Cider Corner: 3 Ways Winning Awards and Attending Ceremonies Can be Helpful

When your cider places high at a prestigious competition, it creates a marketing opportunity you don’t want to pass up.

Seattle Cider Company was named “Large Cidery of the Year” for the second straight year at the annual Great Lakes International Cider and Perry Competition, and Lead Cidermaker Jacob Peterson said such awards — and attending the ceremonies — are not something the cidery takes lightly.

Awards Build Brand Recognition

“Winning awards certainly helps attract consumers and build brand recognition,” Peterson said. “Awards also give credence to the hard work our team puts in day to day. We know we love our products. We know we love what we do every day. But there’s something extra special about having the hardware to prove it.”  

Competitions Elevate Beverage Alcohol Categories

Peterson said having established competitions like GLINTCAP helps elevate the cider category as a whole. 

“Cider as a category still has a huge opportunity to educate consumers and get folks excited about what we are doing,” Peterson said. “The craft, the art and the science of cider are exciting and complex, but it is still a very approachable beverage for folks just learning about it and trying it for the first time.

“Seattle Cider Company wants to be a household name. We also want to be a brand name that folks associate with quality. We’ve already added the awards to our website. We also love to share our wins on our social channels. I think we have some opportunities to share our wins in a bigger way.”

Feedback and Information Sharing

The awards you win can also let you know what you think you’re doing well is actually working. For example, Seattle Cider Company’s McIntosh SV won first place out of 100 entries in the Modern Dry Category.

“Seattle Cider’s tendency to make dry ciders is one of the things that originally set us apart from other cideries, so it was not a surprise that two of our Best in Class wins came from the Modern Dry category,” Peterson said. “Additionally, our ability to experiment with specific varieties of apples and yeast has been a large part of our success. We treat our cidermaking process similar to wine and we allow the apples to express and speak for themselves; we let the apples reach their potential.”
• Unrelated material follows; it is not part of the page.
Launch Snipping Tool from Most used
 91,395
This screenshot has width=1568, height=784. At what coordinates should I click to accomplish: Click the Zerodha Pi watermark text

There’s an added benefit to attending awards ceremonies: information sharing that can be very helpful.

“Much like in the beer world, cider industry folks are very collaborative,” Peterson said. “ We’re all spending time together during judging and stewarding, we’re dining together and sharing bottles of something special we packed in our luggage. We’re all talking about cider.”

Sometimes conversations become something more strategic, like coming up with a session to pitch for CiderCon. But more often the conversations are very organic and become a way to expand your industry circle, Peterson said. 

“The benefit of having a few more folks to call upon to talk shop is immeasurable,” he noted. “Personally, I think the best strategy to get the most out of attending events like GLINTCAP is to simply share a cider with the other folks there. Something good always comes of it.”